Exercise goal: Output, without alteration, the lines beginning with the one that contains "Task: Tap the" and continuing through the end of the items. Omit the pictures from your output.

The records:
--- Start ---

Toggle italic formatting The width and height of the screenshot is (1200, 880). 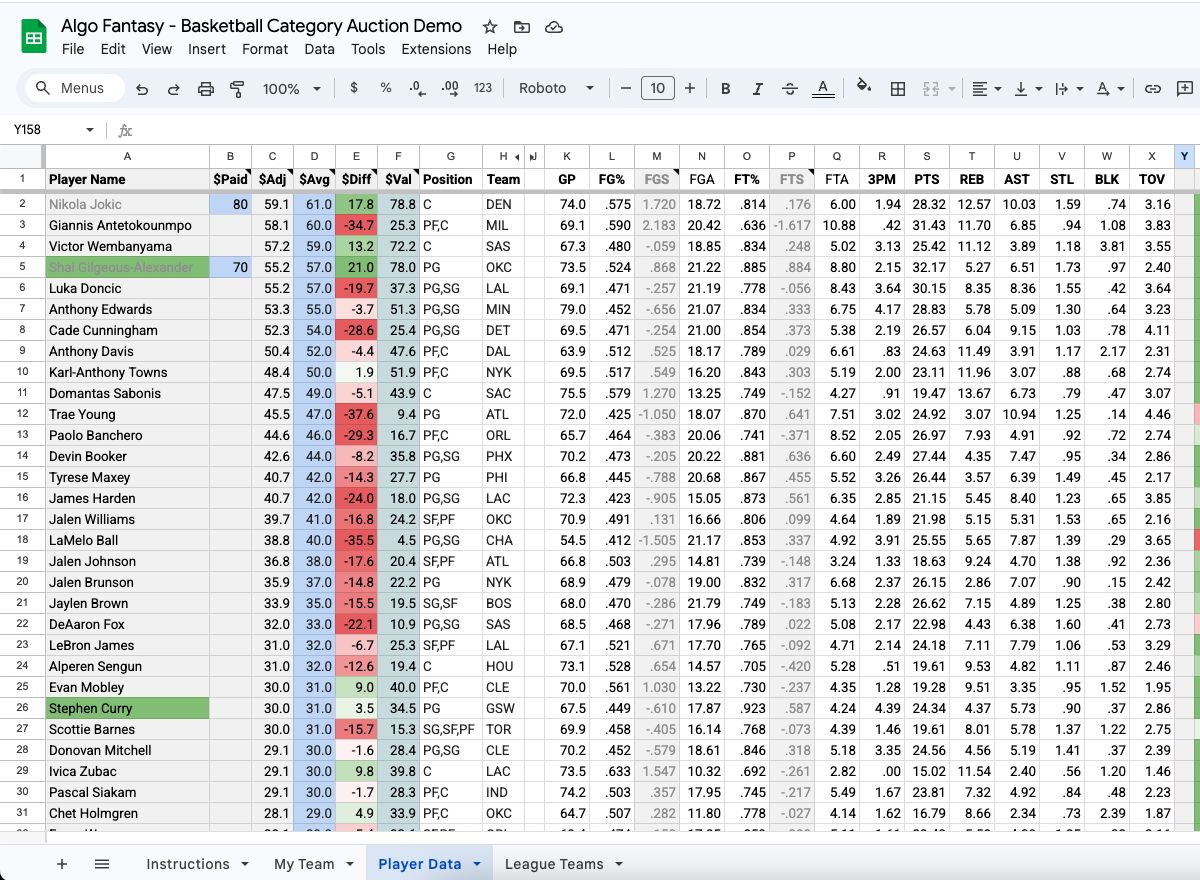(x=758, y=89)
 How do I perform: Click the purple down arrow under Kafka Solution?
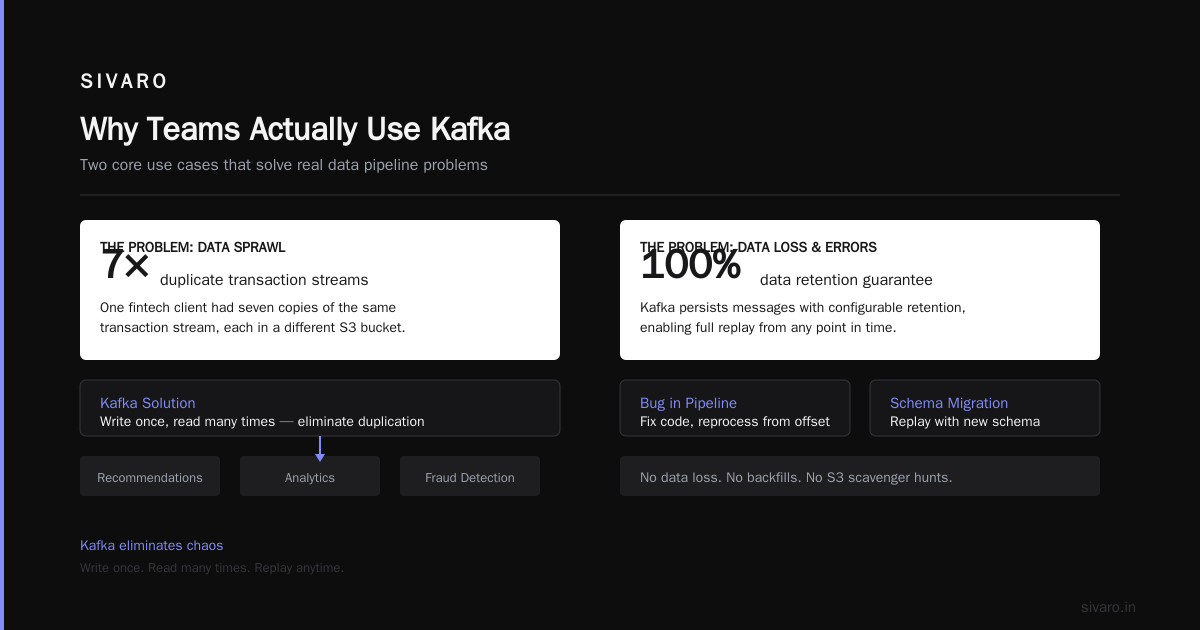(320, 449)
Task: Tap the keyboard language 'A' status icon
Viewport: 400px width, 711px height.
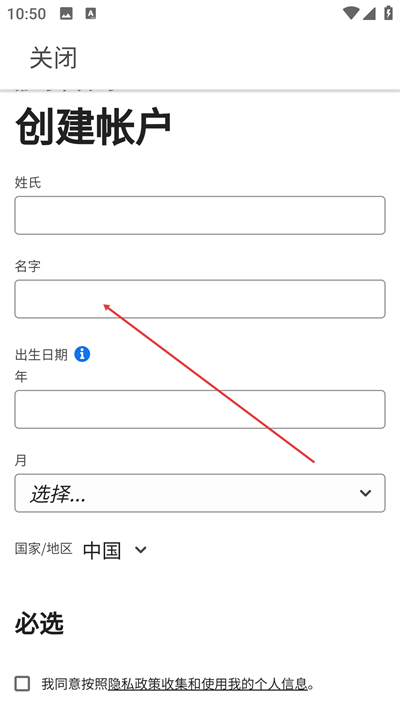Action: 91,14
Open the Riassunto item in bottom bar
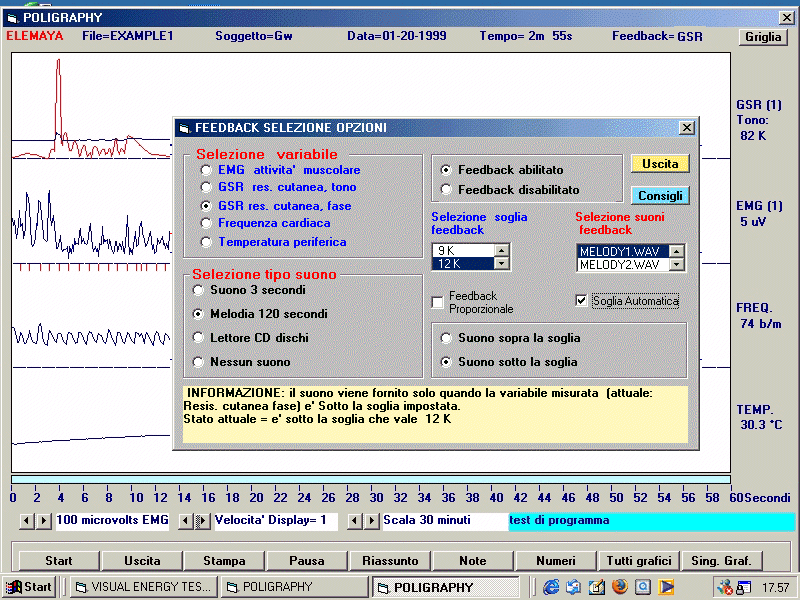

--- End ---

Answer in full:
Task: Tap the keyboard language 'A' status icon
Viewport: 400px width, 711px height.
Action: 91,14
Open the Riassunto item in bottom bar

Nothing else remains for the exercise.